Toward immutable deployment units

If you have full control over your operating environments, you have the liberty to customize hardware (virtual or otherwise) to suit your needs. This enables useful scenarios and can help in troubleshooting but comes with great peril. Servers tweaked to get things running may have undocumented configurations. This makes the setup hard to repeat and servers hard to replace. Applications and support can behave nondeterministically. When you move to Kubernetes (or any platform as a service), you need to get accustomed to immutable runtime environments.

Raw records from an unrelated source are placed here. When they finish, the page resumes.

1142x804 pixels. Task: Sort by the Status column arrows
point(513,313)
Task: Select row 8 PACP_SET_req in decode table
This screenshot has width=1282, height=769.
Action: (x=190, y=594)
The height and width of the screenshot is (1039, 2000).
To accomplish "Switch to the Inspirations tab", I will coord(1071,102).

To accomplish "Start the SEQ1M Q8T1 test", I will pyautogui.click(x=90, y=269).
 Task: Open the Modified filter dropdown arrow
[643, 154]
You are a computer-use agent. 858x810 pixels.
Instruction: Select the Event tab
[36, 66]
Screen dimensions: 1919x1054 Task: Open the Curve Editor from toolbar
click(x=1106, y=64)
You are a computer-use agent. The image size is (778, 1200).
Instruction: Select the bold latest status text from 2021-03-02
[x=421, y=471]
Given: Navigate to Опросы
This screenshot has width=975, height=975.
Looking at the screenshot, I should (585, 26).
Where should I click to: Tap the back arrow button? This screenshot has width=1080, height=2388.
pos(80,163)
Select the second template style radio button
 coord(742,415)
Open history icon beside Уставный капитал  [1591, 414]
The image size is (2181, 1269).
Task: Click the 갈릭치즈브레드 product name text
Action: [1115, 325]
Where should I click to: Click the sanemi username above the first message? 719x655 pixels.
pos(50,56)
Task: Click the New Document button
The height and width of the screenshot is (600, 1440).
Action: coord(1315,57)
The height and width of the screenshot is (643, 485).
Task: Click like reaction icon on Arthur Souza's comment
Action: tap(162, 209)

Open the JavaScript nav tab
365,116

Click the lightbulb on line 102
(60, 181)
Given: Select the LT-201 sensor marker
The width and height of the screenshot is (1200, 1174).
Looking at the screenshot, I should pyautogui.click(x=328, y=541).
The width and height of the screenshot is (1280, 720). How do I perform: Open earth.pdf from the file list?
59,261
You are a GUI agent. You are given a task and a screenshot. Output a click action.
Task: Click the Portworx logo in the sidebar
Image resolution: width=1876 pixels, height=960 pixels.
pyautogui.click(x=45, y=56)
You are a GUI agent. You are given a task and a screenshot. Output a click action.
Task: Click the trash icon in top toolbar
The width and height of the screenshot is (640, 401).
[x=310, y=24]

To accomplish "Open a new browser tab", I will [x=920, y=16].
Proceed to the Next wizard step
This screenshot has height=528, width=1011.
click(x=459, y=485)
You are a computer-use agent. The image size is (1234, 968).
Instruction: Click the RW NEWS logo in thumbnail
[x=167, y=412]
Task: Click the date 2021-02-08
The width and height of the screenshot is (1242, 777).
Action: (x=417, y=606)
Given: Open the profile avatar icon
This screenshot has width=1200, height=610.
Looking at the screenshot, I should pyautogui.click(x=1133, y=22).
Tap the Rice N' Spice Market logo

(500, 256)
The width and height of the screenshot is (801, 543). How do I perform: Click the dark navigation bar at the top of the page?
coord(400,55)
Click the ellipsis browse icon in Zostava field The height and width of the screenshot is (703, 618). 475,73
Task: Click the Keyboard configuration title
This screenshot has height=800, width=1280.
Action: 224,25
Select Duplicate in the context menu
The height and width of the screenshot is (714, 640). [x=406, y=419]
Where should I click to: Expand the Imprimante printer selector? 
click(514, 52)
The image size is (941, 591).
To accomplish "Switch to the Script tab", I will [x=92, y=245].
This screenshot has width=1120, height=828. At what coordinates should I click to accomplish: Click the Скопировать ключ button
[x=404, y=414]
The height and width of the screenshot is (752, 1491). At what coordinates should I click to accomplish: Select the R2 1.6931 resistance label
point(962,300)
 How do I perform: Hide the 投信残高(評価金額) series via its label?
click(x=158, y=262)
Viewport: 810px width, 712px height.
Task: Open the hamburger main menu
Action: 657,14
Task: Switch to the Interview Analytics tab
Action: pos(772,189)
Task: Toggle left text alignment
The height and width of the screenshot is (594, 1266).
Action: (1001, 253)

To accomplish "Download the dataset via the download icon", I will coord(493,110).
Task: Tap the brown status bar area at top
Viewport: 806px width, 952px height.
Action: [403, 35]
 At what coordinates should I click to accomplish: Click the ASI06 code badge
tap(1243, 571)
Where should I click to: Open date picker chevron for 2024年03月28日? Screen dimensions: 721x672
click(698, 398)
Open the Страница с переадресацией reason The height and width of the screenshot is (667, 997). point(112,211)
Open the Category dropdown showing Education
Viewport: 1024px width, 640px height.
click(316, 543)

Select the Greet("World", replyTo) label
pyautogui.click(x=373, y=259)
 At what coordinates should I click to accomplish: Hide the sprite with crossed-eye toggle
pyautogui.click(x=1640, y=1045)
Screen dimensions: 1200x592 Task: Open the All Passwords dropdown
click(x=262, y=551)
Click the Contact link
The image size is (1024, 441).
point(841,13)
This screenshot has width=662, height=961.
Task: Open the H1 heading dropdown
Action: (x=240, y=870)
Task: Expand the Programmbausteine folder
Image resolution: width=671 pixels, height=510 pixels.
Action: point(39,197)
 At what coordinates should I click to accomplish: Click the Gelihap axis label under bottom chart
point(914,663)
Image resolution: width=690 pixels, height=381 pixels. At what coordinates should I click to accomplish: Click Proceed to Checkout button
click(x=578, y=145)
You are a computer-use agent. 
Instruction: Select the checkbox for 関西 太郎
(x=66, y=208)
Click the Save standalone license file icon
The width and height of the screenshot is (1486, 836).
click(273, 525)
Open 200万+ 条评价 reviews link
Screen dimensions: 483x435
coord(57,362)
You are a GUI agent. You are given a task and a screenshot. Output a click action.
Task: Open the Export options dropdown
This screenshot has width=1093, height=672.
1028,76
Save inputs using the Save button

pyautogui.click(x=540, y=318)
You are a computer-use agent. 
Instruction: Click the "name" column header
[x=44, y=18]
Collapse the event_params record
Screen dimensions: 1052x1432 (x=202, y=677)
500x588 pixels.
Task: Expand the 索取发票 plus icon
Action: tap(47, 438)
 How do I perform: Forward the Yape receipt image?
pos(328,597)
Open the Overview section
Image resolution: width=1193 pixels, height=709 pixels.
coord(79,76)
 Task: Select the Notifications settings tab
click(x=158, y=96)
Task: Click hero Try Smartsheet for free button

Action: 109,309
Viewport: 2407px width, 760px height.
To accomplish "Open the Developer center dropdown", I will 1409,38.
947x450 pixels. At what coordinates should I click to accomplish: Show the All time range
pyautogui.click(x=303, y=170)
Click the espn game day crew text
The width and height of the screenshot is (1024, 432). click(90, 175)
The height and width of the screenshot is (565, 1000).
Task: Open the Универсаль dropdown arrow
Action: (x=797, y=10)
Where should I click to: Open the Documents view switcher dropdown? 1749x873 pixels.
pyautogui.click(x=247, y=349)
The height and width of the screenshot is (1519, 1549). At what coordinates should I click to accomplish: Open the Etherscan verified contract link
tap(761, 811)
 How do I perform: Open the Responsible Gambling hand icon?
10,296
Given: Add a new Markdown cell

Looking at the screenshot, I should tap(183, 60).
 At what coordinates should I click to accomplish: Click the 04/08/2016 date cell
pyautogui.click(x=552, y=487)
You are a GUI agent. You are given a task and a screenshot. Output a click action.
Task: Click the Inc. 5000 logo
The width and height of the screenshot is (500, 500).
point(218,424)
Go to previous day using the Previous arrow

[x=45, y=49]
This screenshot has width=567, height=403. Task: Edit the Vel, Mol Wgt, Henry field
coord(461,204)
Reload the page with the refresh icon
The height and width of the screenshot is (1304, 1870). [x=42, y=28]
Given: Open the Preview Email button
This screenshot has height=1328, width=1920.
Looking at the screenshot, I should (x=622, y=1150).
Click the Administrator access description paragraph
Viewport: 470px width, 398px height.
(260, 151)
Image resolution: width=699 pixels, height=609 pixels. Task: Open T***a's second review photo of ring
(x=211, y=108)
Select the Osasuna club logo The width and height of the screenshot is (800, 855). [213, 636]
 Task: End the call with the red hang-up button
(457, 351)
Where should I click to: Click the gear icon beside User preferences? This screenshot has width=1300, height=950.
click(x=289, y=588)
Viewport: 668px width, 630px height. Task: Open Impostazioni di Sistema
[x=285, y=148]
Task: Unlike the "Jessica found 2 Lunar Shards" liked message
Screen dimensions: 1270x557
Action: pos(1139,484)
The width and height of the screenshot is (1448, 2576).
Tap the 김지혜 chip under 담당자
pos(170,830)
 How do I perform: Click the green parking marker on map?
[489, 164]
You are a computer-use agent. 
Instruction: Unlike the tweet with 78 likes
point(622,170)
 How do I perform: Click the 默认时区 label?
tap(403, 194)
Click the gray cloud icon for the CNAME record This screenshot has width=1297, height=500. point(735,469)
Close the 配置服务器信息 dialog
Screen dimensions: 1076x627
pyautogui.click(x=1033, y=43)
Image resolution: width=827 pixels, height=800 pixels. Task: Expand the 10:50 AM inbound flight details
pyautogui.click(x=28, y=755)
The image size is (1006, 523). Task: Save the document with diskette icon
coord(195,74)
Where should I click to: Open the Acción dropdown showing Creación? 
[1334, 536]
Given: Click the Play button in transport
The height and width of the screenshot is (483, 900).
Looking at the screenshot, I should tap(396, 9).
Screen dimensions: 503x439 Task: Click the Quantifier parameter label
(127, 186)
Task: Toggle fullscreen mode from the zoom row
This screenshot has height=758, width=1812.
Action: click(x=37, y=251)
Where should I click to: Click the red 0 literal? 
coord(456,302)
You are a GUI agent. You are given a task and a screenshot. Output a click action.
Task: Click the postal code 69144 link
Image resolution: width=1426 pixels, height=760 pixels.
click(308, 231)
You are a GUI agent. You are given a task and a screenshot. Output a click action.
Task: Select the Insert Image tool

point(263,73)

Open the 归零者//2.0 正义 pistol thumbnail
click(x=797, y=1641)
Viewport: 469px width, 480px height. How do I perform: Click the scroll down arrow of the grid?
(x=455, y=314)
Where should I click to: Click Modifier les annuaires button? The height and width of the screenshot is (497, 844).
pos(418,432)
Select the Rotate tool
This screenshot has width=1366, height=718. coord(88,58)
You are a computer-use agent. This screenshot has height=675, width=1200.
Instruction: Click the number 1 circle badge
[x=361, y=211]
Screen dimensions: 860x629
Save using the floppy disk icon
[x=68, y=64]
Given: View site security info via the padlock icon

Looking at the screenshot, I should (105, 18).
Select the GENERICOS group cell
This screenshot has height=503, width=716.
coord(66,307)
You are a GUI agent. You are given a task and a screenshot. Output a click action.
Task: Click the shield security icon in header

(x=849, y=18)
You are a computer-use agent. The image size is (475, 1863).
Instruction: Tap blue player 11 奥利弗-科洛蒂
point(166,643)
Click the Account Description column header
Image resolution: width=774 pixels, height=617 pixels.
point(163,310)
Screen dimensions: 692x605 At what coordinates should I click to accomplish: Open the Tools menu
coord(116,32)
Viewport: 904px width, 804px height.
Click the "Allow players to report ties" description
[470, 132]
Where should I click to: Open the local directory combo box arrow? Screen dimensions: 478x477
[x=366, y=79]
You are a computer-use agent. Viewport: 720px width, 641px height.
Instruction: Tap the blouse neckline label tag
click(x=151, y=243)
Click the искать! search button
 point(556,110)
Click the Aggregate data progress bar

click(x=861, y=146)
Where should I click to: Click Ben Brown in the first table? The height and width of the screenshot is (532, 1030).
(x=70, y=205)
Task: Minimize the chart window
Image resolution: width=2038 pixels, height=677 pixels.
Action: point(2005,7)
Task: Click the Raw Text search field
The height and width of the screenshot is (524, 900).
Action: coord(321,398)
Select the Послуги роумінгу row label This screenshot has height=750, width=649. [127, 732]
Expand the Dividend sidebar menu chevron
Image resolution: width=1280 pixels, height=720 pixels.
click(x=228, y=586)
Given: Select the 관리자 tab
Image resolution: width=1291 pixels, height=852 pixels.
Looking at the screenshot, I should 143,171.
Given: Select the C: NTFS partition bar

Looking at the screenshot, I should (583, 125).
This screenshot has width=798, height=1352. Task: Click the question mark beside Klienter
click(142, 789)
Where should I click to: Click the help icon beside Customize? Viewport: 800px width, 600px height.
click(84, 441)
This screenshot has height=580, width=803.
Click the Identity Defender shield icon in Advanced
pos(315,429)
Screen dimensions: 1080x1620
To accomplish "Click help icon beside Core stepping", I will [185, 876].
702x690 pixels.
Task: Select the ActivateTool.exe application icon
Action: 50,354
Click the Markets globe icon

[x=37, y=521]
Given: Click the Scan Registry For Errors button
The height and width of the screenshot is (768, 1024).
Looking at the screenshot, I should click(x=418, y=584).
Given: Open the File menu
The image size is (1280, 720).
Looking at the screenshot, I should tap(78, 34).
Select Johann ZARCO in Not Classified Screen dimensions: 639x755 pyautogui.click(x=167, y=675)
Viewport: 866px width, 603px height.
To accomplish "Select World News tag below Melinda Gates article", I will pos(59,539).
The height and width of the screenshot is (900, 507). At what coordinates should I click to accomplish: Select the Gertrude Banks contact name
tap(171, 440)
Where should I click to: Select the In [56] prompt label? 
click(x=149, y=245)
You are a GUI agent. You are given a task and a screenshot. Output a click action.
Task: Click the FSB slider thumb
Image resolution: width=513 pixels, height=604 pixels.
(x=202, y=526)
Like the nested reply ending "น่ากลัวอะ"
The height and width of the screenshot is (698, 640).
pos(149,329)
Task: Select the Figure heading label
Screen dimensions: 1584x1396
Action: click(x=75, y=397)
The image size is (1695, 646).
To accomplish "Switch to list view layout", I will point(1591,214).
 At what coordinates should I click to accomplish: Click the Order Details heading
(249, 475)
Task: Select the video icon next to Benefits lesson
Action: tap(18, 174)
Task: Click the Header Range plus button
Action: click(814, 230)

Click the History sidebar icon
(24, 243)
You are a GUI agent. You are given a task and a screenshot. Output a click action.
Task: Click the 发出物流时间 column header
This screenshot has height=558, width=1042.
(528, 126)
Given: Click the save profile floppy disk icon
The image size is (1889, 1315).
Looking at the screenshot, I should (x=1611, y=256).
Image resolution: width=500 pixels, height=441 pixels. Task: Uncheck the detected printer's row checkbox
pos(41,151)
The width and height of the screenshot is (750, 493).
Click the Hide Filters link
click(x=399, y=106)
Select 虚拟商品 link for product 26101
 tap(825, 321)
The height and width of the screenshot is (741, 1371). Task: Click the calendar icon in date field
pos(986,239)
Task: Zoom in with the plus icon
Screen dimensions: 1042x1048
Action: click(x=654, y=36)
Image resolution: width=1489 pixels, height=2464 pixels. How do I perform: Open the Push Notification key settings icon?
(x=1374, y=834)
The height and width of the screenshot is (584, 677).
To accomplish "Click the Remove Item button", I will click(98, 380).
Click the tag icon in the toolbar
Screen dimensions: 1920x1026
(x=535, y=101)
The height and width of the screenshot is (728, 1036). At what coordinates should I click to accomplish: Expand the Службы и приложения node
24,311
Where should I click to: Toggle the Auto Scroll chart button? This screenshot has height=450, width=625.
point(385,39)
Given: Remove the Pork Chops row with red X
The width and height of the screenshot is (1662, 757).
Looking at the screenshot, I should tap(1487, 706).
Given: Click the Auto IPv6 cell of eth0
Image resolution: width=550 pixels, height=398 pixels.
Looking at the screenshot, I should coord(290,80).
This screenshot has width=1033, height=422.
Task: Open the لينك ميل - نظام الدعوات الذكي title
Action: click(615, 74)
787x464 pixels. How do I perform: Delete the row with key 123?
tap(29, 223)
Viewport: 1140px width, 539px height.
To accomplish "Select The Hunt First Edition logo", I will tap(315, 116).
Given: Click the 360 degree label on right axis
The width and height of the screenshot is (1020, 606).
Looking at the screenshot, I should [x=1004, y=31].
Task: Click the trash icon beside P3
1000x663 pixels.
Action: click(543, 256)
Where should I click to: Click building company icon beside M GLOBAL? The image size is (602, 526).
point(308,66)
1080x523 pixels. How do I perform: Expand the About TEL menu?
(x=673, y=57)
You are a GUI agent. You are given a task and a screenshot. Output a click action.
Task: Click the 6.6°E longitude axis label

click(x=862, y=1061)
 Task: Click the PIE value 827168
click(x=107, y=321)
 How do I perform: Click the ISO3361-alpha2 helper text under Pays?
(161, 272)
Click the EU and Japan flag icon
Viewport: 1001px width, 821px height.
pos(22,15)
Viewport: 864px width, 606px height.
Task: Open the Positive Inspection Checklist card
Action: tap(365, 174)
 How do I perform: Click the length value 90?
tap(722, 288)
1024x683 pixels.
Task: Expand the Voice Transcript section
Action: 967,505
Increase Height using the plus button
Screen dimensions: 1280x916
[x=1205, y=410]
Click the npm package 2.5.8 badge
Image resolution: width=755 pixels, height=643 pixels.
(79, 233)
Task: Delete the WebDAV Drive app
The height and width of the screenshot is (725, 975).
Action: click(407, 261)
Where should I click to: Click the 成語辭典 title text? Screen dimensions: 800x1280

Technically, you can mutate the state of running containers in Kubernetes pods, but it’s generally a bad idea. This is because Kubernetes replaces pods to maintain the desired state such that these changes in a container will be lost. Thus, treating deployed containers as immutable is a good idea. Further, enforcing policies via Kubernetes to make filesystems in containers read-only is supported and generally advisable.

This means teams need to shift their view of environment infrastructure as something set up by an operations role to something constructed from repeatable scripts and manifests.

Planning the migration

Chances are if you’re running on-premises currently, you’re going to be containerizing first before moving anywhere. While containerizing, you’ll need to think through the application dependencies and how to put together images that serve your applications. At the same time, you’ll plan out manifests for how to get the containers to work together in a Kubernetes cluster.

Database migration is most challenging when moving from on-premises. Cloud providers do have tools that can help in moving the information.

Migrating from cloud platforms as services

If you're using services specific to your cloud provider(s), you have some decisions to make. For example, you can continue to use proprietary databases like CosmosDB or DynamoDB if you construct your cluster in the same cloud as your existing application. Given the ubiquity of Kubernetes and that it’s not specific to any provider, you might want to consider moving away from proprietary dependencies. There is no right answer, only questions to make sure you consider.

Onward to migration

As you move forward in reaping the benefits of the production-grade container orchestration platform that is Kubernetes, remember that your system is yours and your context is unique. Every decision you make needs to serve your purposes so that you can better serve your users and your organization as a whole. Happy migrating!